I ended up with nearly 3,200 words on that topic by the end of the day and it was quite enlightening. I learned things I’d never heard before and had never considered.
By now, you’re no doubt wondering what lunch with Anderson – figuratively speaking, of course! – has to do with finding the right character for Saving Grace. I already have the character, right?
Sort of.
I’ve written over 20,000 words on this story this week. Most of it had been with characterization. I am no closer to achieving what I’d hoped to achieve this week than when I started.
But I am closer to the overall goal.
All of this struggle led me to the realization that I may be pigeon-holing my characters. After spending parts of three days this week doing nothing but listening to Anderson, I quite suddenly realized that I don’t know anything about him beyond the basics (age, birth date, home town, parents, siblings, work, appearance, etc.). I knew very little about what makes him tick. Why, for example, is he always dressed to the nines?
The led to the secondary revelation that maybe he’s been such a problem child because I’m trying to force him into a story in which he doesn’t belong.
So I decided this week to set the story aside for the time being and concentrate on the character. Namely, Anderson. Figure out what makes him tick. What his aspirations are.
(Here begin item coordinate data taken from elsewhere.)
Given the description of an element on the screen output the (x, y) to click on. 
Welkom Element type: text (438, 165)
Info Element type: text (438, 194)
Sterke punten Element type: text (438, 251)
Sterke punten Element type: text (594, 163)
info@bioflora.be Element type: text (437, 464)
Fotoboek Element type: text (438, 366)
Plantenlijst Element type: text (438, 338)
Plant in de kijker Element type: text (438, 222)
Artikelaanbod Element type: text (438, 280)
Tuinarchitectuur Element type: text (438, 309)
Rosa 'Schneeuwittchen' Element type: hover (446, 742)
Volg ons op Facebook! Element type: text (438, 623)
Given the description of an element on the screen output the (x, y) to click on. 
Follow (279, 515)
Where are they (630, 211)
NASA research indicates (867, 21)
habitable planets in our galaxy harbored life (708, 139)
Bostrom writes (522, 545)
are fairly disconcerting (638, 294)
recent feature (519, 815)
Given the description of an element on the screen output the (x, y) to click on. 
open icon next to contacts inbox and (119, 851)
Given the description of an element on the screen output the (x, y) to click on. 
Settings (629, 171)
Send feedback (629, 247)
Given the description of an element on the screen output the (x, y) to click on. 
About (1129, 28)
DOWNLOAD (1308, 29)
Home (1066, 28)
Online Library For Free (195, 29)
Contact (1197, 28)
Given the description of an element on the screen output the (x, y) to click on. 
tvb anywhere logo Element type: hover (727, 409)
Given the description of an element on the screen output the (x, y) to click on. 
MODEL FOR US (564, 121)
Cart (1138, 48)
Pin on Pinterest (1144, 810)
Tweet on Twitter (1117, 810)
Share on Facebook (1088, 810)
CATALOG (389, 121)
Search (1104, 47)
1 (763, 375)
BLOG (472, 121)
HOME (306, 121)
Why he’s settled for whatever he’s settled for and what lie he believes about himself and about the world in general.
If, in the course of that work, I discover his story lies somewhere else, partnered with other characters, so be it.
But if he turns out to be the right place at the right time, then I’ve hit pay dirt and we can tell the story properly.
Whatever happens, the writing time will have been time well spent. Hopefully, I’ll have learned not to bully my characters, too. Hopefully, I’ll remember it with the next character, so they don’t have to go through the same thing!
Wishes for a great week to you and keep writing.